Alétheia no permanecía impasible ante la tristeza de su hermana, pero sabía que el bienestar del reino estaba por encima del suyo propio. Tal era la misión que les había sido encomendada, y habrían de cumplirla. 


Alétheia

Una noche, Onídride terminó por enloquecer completamente. La luna estaba en cuarto creciente, y el viento soplaba con fuerza, tanto, que llegó a romper algunas de las vidrieras de la estancia donde se hallaba la esfinge, sobre un pedestal brocado. En el preciso instante en el que se oyó el impacto del cristal contra el suelo, Onídride sintió a su corazón latir más deprisa y un misterioso impulso se activó dentro de ella. Le había sido negada una vida normal, la oportunidad de ser una joven libre, de conocer territorios más allá de Amphibos e incluso llegar a enamorarse algún día. No eran mayores sus ambiciones, dadas sus circunstancias de reclusión y abandono. Fue por ello que, cegada por su deseo de escapar, acudió a toda prisa a la estancia de la esfinge armada con una ballesta y la hizo añicos. La pieza no era demasiado grande ni tampoco pesada, por lo que no le resultó muy difícil.

Al percibir el estruendo, Alétheia corrió a toda prisa hacia el salón de las vidrieras, pero ya era demasiado tarde. Onídride yacía sin vida sobre un lecho de cristales brillantes, pero sin rastro alguno de sangre. Había roto su promesa de cuidar la esfinge por encima de su vida, y debía pagar por ello, condenando a su vez a su hermana, Alétheia, que se desplomó junto a ella pocos segundos después.

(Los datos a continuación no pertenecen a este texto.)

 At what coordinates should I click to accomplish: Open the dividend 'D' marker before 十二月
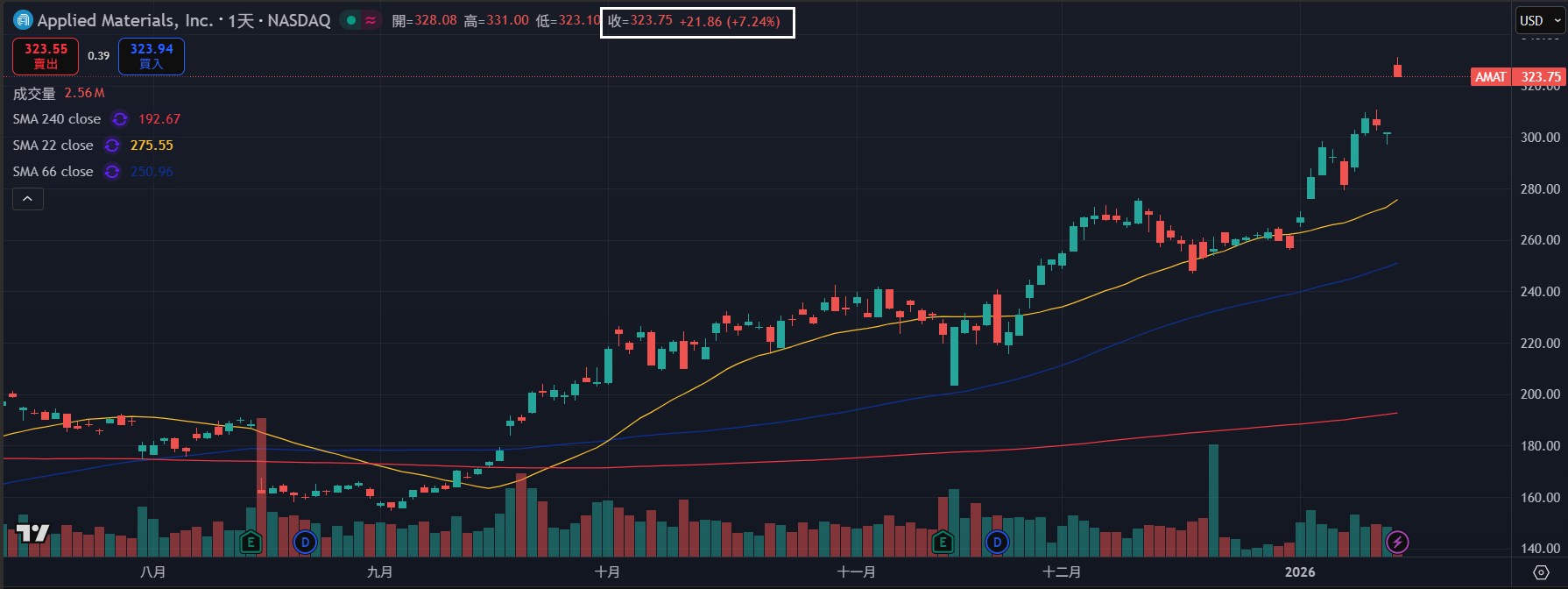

Antes de exhalar el último suspiro, Alétheia tomó la fría mano de su hermana y ambas se transmutaron en una estrella de jade que durante muchos siglos permaneció en el interior del palacio.

Tras lo ocurrido, Érathon peregrinó sin descanso hasta llegar al Palacio de Mármara, sintiéndose culpable y arrepentido por haber entregado a sus hijas a tan fatal destino. Allí permaneció durante el resto de sus días, solo y triste como Onídride un día lo fue, resignado al cuidado de la estrella de jade como Alétheia lo estuviera con la esfinge.

Nadie sabe si murió de tristeza o por el inexorable paso de los años. Lo que sí es cierto es que las noches en que la luna está en su cuarto creciente, de entre todas las estrellas del firmamento, una de ellas, verde como el jade y los ojos de Alétheia, brilla con especial intensidad sobre el Mármara, guiando el sendero de las almas perdidas y alimentando el corazón noble de quienes se vieron obligados a tener una vida totalmente alejada de sus deseos y convicciones para darles aliento y protección en sus noches de soledad y desesperanza.